Considering the widespread perception that the EU legislators have failed adequately to understand and react to the speed of the digital revolution, the CJEU has had to do its best. But this is not optimal, since it is difficult for it to strike the right balance, and it will inevitably veer towards protecting the free movement. That might be a blunt weapon, where a society has to make hard choices based on a complex multiplicity of factors, including for instance the protection of privacy, consumer protection and the need to safeguard the most vulnerable users. What the ‘Digital Single Market’ will mean in practice is still to be seen; at present, it may to some degree sound like a good marketing phrase, but that does not change the fact that appropriate regulatory interventions are needed.

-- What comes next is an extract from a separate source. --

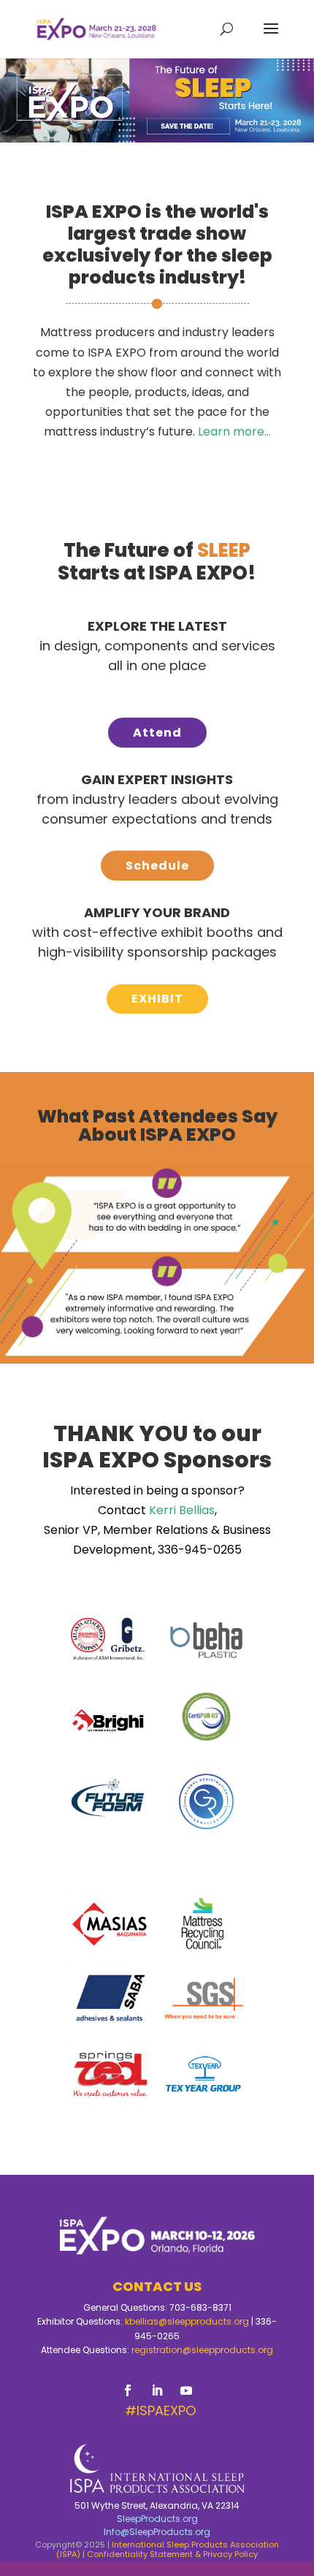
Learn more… (234, 431)
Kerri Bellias (182, 1510)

On a larger scale, at times characterized by a shift from fascination, or even euphoria, to a strong degree of worry and perhaps fear, by some referred to as digital paranoia, the founder of the Internet himself, Tim Berners-Lee has captured the concerns in the following manner: ‘Humanity connected by technology on the web is functioning in a dystopian way. We have online abuse, prejudice, bias, polarisation, fake news, there are a lot of which ways in which it is broken. This [proposal put forward by him] is a contract to make the web one which serves humanity, science, knowledge, and democracy’. In the long run, the need for EU wide legislative intervention has only intensified. Thus, relying solely on courts, as this short synopsis (and the underlying analysis) has to some degree illustrated, may prove insufficient and inappropriate.
Ulla Neergaard’s work on these matters will soon be published as a book chapter in: “General Principles of EU Law and the EU Digital Order” under the editorship of S. de Vries, U. Bernitz, X. Groussot, and J. Paju, Kluwer Law International
Professor Ulla Neergaard
Professor of EU Law, Faculty of Law, University of Copenhagen. She also has substantial experience in senior non-executive roles in the public sector in Denmark. She was formerly chair of a prominent EU wide legal professional institution, which coordinates expert input on significant issues of EU Law. She has held several appointments as an “expert member” to several boards/committees, Most recently she has been a member of the Appeals Permission Board. She is a member of the advisory boards of the Common Market Law Review and the Nordic Journal of European Law, and is a member of the editorial board of “Europarättsligt Tidskrift”. She is often used as a peer reviewer, among others for Oxford University Press and Cambridge University Press. She also acts as an assessor of Ph.D. theses and in relation to senior academic appointments. She is responsible for many of the EU-law courses (BA and MA) at the Faculty of Law at the University of Copenhagen, which mainly focus on the internal market. She obtained her Ph.D. at the European University Institute, Florence.